Thursday 4 April 2013

... And Ex-Offenders, Please

Published 04 April 2013 15:48

Are attacks on goths, heavy metal fans and other "subcultures" hate crimes?

"A legal and bureaucratic scheme that privileges some types of hate crime as special while ignoring others is dangerous in itself, says Nelson Jones.

Goths at the annual Wave-Gotik-Treffen music festival in Leipzig

Greater Manchester Police is to start recording violent assaults on goths as hate crimes.

For some people, the announcement that Greater Manchester Police is to start recording violent assaults on goths, heavy metal fans and members of other easily-identifiable subcultures as "hate crimes" is evidence that the concept of hate crime has Gone Too Far.

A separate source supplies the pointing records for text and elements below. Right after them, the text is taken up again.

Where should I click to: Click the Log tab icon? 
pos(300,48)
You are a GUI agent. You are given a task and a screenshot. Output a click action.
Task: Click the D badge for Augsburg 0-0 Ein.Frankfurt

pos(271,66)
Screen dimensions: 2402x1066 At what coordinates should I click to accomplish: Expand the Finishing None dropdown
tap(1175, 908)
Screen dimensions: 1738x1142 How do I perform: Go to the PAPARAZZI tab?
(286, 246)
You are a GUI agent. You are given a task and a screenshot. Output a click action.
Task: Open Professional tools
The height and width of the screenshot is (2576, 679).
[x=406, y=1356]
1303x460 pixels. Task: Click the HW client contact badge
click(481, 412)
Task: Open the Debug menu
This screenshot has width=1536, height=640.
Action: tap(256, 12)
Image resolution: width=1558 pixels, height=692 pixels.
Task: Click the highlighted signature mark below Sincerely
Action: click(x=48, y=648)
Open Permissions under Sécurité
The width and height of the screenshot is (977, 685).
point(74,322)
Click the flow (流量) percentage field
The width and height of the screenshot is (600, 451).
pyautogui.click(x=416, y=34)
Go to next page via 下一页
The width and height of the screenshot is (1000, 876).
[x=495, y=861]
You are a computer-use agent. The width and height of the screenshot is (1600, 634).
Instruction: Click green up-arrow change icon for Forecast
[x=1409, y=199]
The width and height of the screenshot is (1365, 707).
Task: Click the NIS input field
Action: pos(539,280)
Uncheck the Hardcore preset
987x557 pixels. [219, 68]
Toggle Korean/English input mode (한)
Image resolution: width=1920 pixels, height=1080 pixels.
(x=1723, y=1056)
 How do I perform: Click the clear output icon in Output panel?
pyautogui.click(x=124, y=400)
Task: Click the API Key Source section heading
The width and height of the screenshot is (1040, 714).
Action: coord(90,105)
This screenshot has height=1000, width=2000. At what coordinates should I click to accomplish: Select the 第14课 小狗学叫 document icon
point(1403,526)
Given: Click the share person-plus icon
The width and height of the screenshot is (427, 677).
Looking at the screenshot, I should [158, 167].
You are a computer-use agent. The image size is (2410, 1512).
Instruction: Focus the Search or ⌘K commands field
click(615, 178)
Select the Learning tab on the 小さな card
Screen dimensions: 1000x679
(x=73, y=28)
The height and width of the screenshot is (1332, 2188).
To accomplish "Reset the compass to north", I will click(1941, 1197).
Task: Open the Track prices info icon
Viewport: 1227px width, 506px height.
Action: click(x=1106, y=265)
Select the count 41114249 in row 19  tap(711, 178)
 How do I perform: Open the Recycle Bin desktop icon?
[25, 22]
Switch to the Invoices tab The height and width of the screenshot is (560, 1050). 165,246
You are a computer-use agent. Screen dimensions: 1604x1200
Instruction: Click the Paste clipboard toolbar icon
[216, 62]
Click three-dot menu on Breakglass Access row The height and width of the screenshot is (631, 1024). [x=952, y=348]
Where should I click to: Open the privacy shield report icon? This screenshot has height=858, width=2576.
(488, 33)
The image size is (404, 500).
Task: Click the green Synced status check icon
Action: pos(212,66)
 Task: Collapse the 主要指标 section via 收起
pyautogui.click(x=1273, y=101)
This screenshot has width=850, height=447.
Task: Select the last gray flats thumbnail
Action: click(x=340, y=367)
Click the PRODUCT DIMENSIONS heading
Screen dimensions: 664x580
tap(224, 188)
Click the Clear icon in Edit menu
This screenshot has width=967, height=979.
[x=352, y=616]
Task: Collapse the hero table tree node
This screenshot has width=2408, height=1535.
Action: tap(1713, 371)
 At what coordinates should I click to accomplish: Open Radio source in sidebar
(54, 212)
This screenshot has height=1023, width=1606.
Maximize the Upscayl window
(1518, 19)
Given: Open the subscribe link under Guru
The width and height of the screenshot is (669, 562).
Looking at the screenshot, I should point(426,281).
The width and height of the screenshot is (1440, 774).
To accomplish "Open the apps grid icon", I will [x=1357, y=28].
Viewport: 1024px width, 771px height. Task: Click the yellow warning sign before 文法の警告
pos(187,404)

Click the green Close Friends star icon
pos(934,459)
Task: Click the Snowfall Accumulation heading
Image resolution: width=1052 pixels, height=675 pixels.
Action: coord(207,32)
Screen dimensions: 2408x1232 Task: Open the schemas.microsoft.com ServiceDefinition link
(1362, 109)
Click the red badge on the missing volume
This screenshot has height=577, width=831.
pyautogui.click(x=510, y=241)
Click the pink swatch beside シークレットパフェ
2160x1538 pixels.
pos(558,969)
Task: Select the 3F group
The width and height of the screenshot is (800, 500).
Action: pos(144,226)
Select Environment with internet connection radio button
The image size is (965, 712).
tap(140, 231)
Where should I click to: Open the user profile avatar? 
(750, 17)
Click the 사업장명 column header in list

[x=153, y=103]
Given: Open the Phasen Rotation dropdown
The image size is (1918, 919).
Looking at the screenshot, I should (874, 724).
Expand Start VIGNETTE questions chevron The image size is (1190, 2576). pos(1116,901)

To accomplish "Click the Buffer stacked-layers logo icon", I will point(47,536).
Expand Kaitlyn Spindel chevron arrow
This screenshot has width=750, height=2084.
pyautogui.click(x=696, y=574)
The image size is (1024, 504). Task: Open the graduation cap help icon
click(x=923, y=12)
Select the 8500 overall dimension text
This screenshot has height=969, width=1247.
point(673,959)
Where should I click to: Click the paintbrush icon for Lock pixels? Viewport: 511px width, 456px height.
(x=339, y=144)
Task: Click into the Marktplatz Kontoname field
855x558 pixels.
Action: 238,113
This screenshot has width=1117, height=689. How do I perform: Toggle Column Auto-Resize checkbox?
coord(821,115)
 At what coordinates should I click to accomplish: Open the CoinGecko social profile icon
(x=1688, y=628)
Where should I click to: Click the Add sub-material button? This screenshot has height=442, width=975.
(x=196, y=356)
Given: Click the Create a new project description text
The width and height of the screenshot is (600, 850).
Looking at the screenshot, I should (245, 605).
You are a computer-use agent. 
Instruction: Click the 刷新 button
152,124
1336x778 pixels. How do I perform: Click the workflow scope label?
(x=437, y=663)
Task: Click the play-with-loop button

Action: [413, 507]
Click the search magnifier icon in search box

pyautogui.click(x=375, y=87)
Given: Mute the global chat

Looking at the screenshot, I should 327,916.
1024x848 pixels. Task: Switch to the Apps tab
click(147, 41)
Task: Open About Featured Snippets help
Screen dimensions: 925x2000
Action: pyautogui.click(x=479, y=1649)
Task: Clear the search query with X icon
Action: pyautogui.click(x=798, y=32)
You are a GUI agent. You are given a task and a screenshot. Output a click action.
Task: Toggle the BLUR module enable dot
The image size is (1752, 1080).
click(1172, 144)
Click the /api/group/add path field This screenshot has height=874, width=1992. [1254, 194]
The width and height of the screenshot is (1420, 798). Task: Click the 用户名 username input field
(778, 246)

Ken Macdonald, the former Director of Public Prosecutions, said on Radio 4's Today this morning that the legally recognised categories of race, religion, disability, sexual orientation and transgender identity represented "lines in the sand", because these were "crimes that threaten social cohesion as a whole and therefore national life." He was worried that extending the notion to members of other groups represented a "watering down" of the concept."

http://www.newstatesman.com/nelson-jones/2013/04/are-attacks-goths-heavy-metal-fans-and-other-subcultures-hate-crimes

Comment:

Oh, that's OK then, Ken (idiot).

All, or no one - no middle ground, against hate ...

"Whatever characteristic provokes a hate crime, whether it is genetic like skin colour, innate like sexual identity, deeply felt like religious belief or more freely chosen such as membership of a subculture, the target of hate is the same: difference. Hate crimes are crimes against diversity. They are crimes of othering, of scapegoating and stereotyping, in which the perpetrator blames others for their own inadequacy, failure or frustration. It really doesn't matter, or should not, whether the criminal in question is offended by a person's race, their dress or their perceived sexuality. Or, for that matter, by their appearance, their assumed politics or their membership of a social class or occupational group." - Nelson Jones, 2013.